The road to ending “slut shaming” of women probably goes through the town of “destroy the norm of giving men status for being sexually successful, and of treating male virgins as disgusting losers”.

I say this because I think some of the desire to enforce sex norms on women relates to the nature of sexual access as a status good for men.  

If a low-partner man gets into a relationship with a high-partner woman, he is considered lower status for it, under multiple frameworks.  Under a “promiscuous women are low-value” framework, it lowers his value by suggesting he had to ‘settle’ for a woman other men could extract sex from but didn’t consider worthy of commitment.  Under a “anyone having a high partner count means they are high-value” framework, it suggests that the woman is higher value than he is (which is risky if men are judged more on status than women are), and that the way for him to raise his value is to have lots of meaningless sex with lots of people.

If a low-partner man and a high-partner man are in the same community, the low-partner man is lower status than the high-partner man is, since masculinity is contingent on success, and success with women is counted as one category of success.  (In fact, one of the socially damaging aspects of virginity / lower partner count is that it is considered “unmasculine”.)

This creates a strong motivation for status war.  If low-partner men can attack promiscuity in women, they can create a situation where women have partner counts closer to their own.  Failing that, they can lower the status of such women so that they’re at least not higher status than themselves.

Unless their sexual success is decoupled from their social status, men will always have a motivation to wage status war through “slut shaming”.

The way to alter the status of high-partner men is not through straight men themselves, since their value in this respect is conferred by women.  (Low-partner men are already low status, so they have less social power to alter these very norms.)  It’s through the actions of women.

One way to do this is for women to start treating promiscuous men the way promiscuous women were treated in the past.  If women started treating high-partner men like hot potatoes that are disgusting, low-status (like male virgins are now), and aren’t worthy of sex (not just commitment, as getting a woman to commit isn’t considered special), it would radically alter the status dynamic in male communities.

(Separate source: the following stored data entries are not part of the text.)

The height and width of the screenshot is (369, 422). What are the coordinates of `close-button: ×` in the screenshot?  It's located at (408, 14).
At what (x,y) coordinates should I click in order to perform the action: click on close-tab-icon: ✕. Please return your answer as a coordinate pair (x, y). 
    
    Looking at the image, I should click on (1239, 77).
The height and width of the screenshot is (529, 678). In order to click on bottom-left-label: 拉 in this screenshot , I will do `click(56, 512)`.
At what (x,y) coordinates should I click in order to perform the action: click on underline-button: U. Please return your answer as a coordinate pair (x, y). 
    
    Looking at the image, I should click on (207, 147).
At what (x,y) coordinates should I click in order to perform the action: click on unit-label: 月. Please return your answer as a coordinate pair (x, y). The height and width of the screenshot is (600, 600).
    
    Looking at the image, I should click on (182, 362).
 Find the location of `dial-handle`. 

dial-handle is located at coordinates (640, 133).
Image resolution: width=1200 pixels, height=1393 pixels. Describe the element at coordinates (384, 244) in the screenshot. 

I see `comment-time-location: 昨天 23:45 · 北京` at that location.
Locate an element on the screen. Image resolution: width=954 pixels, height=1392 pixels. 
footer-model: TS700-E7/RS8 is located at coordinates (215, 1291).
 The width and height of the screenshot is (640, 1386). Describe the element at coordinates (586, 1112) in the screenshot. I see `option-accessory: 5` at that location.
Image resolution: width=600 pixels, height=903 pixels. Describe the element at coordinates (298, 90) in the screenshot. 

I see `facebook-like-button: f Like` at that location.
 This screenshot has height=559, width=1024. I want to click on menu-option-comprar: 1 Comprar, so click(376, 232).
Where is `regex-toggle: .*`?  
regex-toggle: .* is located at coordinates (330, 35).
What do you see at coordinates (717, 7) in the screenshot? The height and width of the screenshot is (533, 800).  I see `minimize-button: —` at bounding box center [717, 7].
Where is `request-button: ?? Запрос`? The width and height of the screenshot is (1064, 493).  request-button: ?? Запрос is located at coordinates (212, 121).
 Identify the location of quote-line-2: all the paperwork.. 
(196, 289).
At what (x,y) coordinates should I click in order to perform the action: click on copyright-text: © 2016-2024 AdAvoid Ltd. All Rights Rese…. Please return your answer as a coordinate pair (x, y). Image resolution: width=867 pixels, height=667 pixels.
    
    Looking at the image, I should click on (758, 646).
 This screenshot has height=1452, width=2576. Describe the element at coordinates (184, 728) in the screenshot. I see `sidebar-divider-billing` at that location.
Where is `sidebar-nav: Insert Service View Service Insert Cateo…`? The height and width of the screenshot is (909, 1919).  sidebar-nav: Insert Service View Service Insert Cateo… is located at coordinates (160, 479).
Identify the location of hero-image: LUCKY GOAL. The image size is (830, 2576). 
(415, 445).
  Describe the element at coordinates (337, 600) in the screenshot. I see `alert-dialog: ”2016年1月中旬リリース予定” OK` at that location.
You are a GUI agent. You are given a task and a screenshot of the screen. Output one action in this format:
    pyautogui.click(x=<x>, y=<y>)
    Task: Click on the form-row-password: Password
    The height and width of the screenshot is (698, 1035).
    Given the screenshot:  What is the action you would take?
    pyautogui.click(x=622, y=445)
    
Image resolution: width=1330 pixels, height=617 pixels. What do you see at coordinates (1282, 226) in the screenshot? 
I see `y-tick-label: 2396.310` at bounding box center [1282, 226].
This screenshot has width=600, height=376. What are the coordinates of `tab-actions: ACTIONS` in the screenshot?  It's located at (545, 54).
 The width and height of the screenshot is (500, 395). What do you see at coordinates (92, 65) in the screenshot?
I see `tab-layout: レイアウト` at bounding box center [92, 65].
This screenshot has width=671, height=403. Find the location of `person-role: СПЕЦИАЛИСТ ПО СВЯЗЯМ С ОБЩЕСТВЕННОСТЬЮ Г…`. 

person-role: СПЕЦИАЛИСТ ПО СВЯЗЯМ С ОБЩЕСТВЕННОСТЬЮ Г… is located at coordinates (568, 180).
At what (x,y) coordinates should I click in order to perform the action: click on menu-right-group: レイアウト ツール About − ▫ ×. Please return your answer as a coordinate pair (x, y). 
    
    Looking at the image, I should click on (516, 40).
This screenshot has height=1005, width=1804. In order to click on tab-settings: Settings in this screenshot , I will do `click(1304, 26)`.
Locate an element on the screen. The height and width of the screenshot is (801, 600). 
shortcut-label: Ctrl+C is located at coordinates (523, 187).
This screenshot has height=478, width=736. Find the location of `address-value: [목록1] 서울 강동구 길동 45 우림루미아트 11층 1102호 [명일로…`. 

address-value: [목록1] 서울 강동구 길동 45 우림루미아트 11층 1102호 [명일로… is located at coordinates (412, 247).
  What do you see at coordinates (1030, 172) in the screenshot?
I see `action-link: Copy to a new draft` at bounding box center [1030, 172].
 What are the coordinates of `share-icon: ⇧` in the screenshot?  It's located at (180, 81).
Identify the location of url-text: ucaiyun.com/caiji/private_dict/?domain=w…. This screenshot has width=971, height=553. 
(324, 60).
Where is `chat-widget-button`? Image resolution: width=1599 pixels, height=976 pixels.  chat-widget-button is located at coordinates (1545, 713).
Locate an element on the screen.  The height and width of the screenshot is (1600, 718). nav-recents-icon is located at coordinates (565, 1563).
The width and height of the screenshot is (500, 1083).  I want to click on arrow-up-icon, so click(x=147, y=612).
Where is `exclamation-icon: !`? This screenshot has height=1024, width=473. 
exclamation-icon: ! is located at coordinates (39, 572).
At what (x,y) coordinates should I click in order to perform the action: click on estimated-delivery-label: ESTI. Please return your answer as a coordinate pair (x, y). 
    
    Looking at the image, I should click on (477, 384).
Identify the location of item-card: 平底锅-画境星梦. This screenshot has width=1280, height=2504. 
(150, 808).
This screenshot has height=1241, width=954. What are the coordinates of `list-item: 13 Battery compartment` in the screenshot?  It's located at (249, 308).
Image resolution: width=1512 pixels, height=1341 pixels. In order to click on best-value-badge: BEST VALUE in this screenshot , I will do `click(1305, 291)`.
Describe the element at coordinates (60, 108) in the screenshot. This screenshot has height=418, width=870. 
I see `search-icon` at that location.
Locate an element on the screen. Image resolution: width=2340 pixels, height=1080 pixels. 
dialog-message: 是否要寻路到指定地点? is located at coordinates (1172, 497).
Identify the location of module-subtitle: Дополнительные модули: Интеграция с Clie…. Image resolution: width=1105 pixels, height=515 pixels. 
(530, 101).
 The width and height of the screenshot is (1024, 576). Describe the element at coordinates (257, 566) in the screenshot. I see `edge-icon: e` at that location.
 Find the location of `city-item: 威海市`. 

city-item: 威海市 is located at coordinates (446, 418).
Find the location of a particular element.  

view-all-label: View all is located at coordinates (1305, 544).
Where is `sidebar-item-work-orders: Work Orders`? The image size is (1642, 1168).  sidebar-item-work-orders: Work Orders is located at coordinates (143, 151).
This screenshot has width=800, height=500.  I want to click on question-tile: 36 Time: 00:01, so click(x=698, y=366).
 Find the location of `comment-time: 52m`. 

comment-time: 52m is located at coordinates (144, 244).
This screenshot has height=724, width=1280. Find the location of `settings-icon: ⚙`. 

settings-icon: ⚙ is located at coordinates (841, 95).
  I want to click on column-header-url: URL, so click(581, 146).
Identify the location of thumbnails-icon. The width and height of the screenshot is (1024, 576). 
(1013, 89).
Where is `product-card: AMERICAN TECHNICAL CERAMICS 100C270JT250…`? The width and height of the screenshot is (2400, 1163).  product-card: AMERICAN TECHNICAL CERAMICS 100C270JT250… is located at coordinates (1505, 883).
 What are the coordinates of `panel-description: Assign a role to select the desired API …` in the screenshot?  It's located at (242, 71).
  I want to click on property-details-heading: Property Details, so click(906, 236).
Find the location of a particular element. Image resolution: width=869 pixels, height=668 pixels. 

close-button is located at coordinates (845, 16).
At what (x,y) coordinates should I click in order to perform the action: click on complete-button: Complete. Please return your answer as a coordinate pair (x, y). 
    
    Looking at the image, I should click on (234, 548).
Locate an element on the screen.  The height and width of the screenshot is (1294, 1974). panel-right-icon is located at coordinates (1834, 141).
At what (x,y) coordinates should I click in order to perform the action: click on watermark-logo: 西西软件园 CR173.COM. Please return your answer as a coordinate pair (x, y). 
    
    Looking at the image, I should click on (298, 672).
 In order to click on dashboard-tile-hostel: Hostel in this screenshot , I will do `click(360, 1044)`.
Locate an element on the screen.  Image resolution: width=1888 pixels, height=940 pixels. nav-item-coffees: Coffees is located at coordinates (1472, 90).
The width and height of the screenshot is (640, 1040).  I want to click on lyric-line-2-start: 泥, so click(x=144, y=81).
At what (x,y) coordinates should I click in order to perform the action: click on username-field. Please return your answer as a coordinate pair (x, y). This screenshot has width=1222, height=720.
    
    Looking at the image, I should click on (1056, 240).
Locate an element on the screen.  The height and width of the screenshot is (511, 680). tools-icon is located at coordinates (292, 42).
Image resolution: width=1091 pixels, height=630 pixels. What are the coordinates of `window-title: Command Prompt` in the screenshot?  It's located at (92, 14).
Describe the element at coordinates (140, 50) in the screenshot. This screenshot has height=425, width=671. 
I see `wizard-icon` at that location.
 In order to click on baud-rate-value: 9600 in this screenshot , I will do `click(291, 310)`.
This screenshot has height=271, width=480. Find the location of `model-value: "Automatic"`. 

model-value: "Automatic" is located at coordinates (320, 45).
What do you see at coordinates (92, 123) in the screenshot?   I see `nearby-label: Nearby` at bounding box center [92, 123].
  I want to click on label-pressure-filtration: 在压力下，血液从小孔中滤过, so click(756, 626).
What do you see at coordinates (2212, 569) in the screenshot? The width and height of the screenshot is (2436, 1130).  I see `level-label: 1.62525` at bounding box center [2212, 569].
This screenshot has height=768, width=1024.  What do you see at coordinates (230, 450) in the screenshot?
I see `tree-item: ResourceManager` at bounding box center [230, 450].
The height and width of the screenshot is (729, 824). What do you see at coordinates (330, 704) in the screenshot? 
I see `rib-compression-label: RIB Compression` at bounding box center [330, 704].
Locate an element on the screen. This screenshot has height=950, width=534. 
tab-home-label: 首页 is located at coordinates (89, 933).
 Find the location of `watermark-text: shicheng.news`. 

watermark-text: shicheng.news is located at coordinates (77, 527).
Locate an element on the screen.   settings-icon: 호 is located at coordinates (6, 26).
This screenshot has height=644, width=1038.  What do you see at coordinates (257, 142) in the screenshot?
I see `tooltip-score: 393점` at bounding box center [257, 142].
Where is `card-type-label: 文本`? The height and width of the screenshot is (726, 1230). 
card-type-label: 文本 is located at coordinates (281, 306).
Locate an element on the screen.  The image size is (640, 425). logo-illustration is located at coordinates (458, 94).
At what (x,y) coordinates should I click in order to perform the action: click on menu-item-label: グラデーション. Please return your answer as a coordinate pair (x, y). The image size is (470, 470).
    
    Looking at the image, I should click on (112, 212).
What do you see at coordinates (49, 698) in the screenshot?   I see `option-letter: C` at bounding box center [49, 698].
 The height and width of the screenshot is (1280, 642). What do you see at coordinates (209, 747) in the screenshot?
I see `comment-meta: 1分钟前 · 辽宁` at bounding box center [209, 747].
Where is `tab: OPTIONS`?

Another possibility is if commitment from women somehow became more difficult to get, and thus was considered special and more valuable than sex, but it’s unclear under what conditions this would emerge as a stable equilibrium.  Current conditions don’t favor it or any obvious paths to it.  The traditional norm is the opposite - women trade sex to get commitment.  If this could be changed, it would increase the status of a man the woman finally ‘settled’ for.  (It appears to be true in the opposite direction currently.)

Another way to do it is to treat low-partner and high-partner men the same in a very noticeable way so that men will start internalizing that being high-partner isn’t the same as getting the “approval from women” they need to prove their masculinity and raise their status.  This doesn’t mean in fields unrelated to sex.  The status comes from sex, so they have to be treated as equally sexually desirable, perhaps even the virgins.

All of these courses of action have their own problems.  Depending on the balance of nature vs nurture, some or all of them may not even be feasible.  They may do secondary damage.  They may just not be enjoyable to a lot of people.